> _Task prompt_: How many of the lines below contain "toolbar"? Answer with that number alone.

*** Opening of Available records ***

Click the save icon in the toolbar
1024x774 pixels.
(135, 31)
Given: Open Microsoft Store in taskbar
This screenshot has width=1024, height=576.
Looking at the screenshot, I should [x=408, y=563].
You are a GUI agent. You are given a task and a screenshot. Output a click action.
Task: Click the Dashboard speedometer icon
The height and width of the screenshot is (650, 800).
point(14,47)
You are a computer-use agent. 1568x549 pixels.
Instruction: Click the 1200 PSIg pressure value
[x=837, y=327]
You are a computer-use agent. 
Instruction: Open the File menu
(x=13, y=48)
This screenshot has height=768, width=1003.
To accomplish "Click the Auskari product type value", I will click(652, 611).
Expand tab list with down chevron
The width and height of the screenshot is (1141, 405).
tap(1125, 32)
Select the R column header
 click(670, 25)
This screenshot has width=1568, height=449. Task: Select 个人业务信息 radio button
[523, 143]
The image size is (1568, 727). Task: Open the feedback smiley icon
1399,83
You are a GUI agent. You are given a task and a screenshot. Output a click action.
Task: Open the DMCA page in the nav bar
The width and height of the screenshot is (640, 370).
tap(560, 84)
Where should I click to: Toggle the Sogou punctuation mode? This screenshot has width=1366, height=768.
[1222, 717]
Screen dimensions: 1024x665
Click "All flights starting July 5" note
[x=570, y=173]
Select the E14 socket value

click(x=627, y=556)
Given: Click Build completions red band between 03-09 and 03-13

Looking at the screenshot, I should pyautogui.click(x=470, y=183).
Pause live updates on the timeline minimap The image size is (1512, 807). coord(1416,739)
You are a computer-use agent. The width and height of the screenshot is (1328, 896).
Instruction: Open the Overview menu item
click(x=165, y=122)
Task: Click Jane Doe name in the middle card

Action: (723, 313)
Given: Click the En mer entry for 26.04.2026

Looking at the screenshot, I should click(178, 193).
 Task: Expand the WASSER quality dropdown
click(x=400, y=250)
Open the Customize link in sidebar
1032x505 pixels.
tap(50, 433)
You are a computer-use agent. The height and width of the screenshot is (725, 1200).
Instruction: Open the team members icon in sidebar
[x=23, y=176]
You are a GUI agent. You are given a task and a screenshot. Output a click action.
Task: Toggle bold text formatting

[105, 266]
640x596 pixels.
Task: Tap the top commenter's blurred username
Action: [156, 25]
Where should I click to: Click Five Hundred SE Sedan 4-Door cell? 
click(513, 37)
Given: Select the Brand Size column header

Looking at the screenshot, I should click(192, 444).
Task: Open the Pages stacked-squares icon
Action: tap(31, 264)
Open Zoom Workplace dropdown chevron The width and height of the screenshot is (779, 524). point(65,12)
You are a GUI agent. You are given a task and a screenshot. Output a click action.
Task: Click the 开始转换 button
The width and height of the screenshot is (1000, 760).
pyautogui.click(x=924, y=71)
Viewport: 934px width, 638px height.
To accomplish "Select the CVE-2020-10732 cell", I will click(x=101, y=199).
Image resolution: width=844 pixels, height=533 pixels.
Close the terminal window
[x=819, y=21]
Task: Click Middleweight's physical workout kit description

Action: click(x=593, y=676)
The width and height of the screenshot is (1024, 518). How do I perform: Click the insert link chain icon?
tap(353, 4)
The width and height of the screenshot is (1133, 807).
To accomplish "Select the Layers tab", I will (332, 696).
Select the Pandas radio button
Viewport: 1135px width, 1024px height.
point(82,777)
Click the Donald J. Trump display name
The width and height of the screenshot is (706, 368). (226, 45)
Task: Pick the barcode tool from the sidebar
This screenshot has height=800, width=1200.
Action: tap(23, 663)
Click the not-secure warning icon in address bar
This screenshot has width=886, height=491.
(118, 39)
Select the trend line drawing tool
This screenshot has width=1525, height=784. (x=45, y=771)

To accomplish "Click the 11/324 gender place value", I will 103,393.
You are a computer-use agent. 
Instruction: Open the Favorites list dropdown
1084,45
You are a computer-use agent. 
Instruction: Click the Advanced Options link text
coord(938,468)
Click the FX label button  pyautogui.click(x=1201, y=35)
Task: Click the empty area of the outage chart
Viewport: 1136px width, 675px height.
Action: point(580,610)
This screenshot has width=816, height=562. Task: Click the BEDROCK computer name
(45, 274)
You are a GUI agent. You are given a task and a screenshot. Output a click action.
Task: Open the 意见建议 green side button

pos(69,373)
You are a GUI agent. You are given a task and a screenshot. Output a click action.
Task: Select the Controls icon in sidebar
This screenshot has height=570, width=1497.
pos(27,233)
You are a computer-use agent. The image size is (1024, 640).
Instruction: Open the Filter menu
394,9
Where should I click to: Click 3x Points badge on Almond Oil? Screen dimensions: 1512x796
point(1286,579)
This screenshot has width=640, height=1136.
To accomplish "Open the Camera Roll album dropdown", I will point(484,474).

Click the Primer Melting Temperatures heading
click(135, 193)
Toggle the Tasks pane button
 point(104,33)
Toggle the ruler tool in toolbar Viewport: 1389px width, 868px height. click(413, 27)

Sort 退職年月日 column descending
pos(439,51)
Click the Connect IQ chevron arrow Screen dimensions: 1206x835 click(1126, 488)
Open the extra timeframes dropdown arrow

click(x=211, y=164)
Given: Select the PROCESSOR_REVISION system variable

*** Close of Available records ***

> _Exercise output_: 2